Synthesis of Cyclohexyl Carbocyclic Puromycin and Its Inhibition of Protein Synthesis

In a continuation of our studies with puromycin analogues, four cyclohexyl carbocyclic puromycins, 6-dimethylamino-9-[(R)-[2(R)-hydroxy-3(R)-(p-methoxyphenyl-L-alanylamino)]cyclohexyl]purine (1a), 6-dimethylamino-9-[(S)-[2(S)-hydroxy-3(S)-(p-methoxyphenyl-L-alanylamino)]cyclohexyl]purine (1b), 6-dimethylamino-9-[(R)-[2-CR)-hydroxy-3(S)-(p-methoxyphenyl-L-alanylamino)]cyclohexyl]purine (2a), and 6-dimethylamino-9-[(S)-[2(S)-hydroxy-3(R)-(p-methoxyphenyl-L-alanylamino)]cyclohexyl]purine (2b), have been synthesized. trans-3-Amino-2-hydroxycyclohexanone ethylene ketal (4) was easily obtained by opening of epoxide 3 with liquid ammonia. Condensation of 4 with 5-amino-4,6-dichloropyrimidine and subsequent ring closure gave the 9-substituted 6-chloropurine 5 which was converted to the O-acetyloxime 8. Reduction of 8 with diborane gave a mixture of cisand trans-amino alcohols separated as their acetamides, 9 (7%) and 10 (33%), respectively.

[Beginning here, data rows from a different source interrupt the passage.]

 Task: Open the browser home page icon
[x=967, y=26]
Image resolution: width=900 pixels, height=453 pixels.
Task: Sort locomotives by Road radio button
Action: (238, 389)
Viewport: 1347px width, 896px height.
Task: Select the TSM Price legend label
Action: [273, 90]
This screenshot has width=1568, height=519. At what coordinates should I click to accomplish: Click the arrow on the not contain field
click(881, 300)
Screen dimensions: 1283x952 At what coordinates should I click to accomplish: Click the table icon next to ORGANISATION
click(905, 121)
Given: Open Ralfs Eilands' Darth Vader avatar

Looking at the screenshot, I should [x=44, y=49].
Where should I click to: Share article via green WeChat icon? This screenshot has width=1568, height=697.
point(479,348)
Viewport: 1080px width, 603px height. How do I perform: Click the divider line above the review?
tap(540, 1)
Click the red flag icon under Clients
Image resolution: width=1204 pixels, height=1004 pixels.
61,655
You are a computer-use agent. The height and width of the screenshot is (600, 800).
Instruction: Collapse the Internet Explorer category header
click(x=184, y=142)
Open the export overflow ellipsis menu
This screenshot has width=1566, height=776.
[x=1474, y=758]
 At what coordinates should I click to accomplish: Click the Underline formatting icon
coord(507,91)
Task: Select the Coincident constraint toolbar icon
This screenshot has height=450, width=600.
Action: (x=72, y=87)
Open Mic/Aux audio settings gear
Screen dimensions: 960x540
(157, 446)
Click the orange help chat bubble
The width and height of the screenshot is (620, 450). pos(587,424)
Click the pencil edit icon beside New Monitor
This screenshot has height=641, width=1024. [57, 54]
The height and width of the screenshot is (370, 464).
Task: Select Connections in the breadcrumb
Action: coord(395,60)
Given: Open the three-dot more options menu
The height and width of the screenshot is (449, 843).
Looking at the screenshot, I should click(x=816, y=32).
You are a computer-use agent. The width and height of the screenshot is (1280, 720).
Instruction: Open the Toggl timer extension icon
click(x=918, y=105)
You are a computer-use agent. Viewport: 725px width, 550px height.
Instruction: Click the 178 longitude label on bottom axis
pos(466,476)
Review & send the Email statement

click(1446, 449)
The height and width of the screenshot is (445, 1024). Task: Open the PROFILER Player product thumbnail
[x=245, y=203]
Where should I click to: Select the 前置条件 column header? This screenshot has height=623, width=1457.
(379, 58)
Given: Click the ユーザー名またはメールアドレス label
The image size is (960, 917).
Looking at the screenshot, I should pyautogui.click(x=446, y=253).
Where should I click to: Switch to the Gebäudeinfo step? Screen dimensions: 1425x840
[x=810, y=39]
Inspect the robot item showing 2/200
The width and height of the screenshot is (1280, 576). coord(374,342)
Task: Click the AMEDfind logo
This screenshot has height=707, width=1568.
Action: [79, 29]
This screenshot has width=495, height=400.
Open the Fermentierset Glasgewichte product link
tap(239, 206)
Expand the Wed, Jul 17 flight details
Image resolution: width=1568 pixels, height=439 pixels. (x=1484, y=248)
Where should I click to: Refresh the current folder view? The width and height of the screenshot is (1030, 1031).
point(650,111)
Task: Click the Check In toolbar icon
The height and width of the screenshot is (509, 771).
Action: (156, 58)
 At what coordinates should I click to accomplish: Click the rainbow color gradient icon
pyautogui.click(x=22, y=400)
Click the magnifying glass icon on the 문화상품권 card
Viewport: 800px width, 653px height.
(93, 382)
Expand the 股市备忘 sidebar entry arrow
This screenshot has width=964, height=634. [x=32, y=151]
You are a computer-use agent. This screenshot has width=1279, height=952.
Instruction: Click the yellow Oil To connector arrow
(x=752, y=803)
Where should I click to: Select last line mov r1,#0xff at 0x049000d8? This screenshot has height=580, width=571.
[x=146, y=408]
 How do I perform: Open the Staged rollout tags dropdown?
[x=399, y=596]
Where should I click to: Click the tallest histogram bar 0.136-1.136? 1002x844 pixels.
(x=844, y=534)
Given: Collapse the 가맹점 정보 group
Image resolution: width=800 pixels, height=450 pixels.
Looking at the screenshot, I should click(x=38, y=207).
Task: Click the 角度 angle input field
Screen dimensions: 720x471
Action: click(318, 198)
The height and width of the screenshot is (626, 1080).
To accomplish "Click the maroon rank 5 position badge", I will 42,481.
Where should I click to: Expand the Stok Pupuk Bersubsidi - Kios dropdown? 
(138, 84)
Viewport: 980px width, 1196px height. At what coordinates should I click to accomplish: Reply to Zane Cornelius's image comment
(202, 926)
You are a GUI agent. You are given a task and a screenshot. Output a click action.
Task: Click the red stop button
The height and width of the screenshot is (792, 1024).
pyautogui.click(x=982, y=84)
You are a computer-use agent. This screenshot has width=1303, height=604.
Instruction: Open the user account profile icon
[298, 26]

The amino alcohols were converted to 1a,b and 2a,b by a general method previously reported from our laboratory. In addition, the trans-cyclopentyl carbocyclic puromycins, 6-dimethylamino-9-[(R)-[2(R)-hydroxy-3(S)-(p-methoxyphenyl-L-alanylamino)] cyclopentyl]purine and 6-dimethylamino-9-[(S)-[2(S)-hydroxy-3(R)-(p-methoxyphenyl-L-alanylamino)] cyclopentyl]purine (19a and 19b), were prepared from the previously described 2a-acetamido-5a-(6-dimethylamino-9-purinyl)cyclopentan-1μ-ol. The puromycin analogues were evaluated as inhibitors of protein synthesis by their ability to inhibit the rate of poly(U,C)-directed L-[¹⁴C] poly (phenylalanine) formation in an Escherichia coli cell-free ribosome system. The results of this study, in conjunction with our previous reports, suggest that maximum activity of puromycin analogues is obtained when the purine moiety, the amino acid, and the hydroxyl group are oriented about a five-membered ring. In addition, the amino acid and hydroxyl group must be in a cis orientation, and the absolute stereochemistry of the parent antibiotic must be conserved.